Bambini orfani o con gravi problemi economici o psichici.  Queste le vittime di una banda di romeni sgominata dai carabinieri della Compagnia di Ravenna, coordinata dalla Dda di Bologna e in collaborazione con la polizia romena. I bambini, secondo le indagini, passavano le loro giornate nelle strade a chiedere soldi o a fare i mimi davanti ai supermercati, talvolta anche costretti a indossare costumi di animali di peluche in piena estate.

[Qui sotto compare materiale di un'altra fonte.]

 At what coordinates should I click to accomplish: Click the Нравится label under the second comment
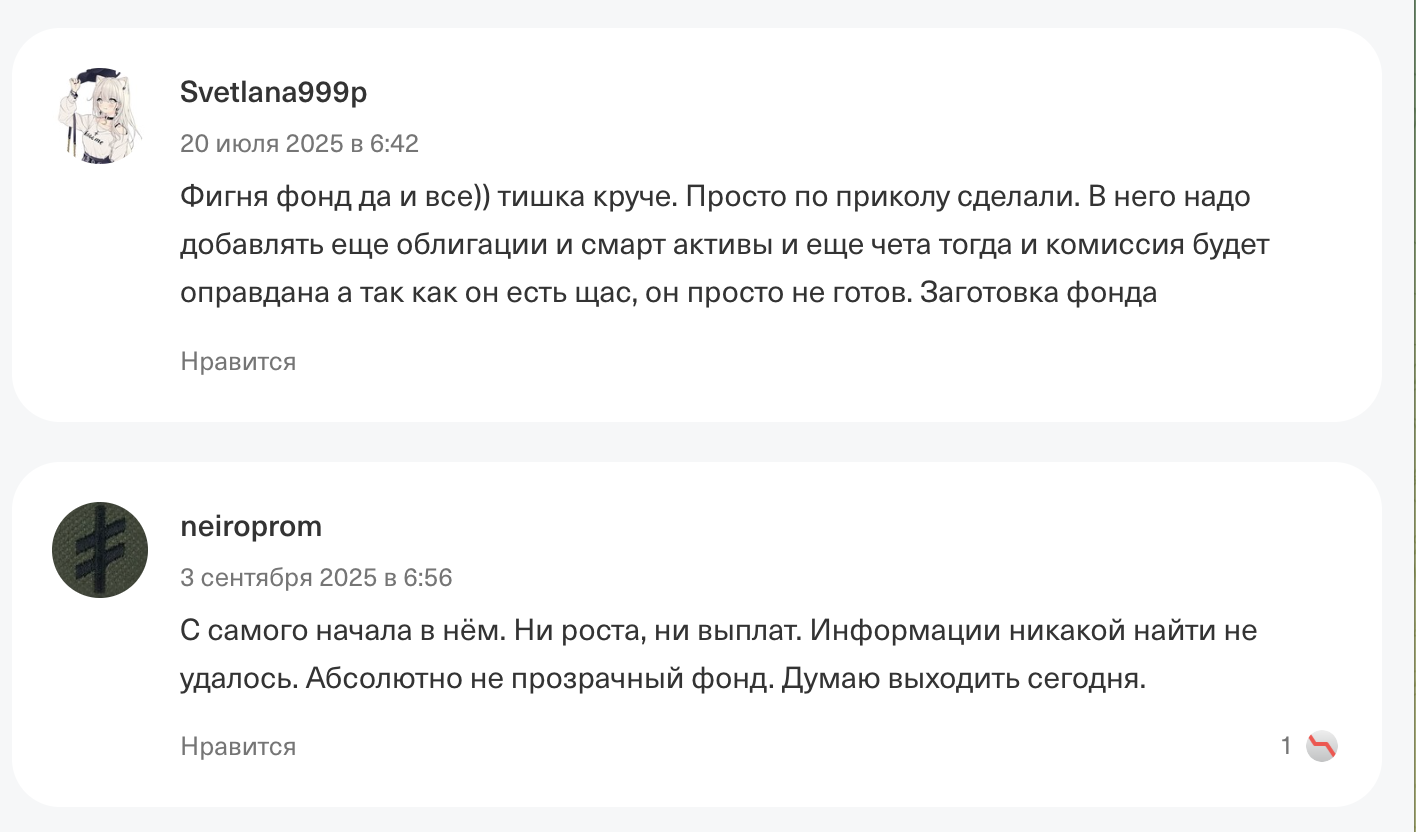tap(237, 746)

I guadagni giornalieri dai dieci agli ottanta euro erano consegnati interamente ai capi dell’organizzazione criminale che ai bambini lasciavano pochi spiccioli per il cibo.

28 le persone reclutate dalla banda, tutte tra i 20 e i 25 anni e di nazionalità rumena, che decidevano di accettare tali condizioni nella speranza di trovare riscatto o migliori condizioni di vita in Italia. L’inchiesta era cominciata nel 2011, quando in seguito alla segnalazione di una lite domestica, i carabinieri avevano trovato diversi giovani romeni malnutriti, obbligati a dormire su materassi per terra e in precarie condizioni di igiene.

Le indagini dei carabinieri hanno permesso l’arresto dei vertici dell’organizzazione: una donna di 32 anni, incensurata e ufficialmente badante e un uomo 31enne disoccupato, entrambi romeni. Otto le denunce invece che hanno colpito gli altri membri del gruppo. Le accuse: associazione per delinquere finalizzata alla riduzione in schiavitù e alla tratta di essere umani. La base operativa dell’organizzazione a Russi, in provincia di Ravenna.

Secondo la ricostruzione del Nucleo Operativo, quattro le fasi del giro organizzativo: in primo luogo si svolgeva il reclutamento con promesse di un lavoro e di un futuro roseo in Italia; poi si organizzava il trasporto attraverso il confine di Trieste; in seguito si cercava di mantenere la sudditanza, togliendo documenti e cellulari; infine lo sfruttamento. I bambini erano impiegati soprattutto nel ravennate, ma anche Ferrara e Rovigo.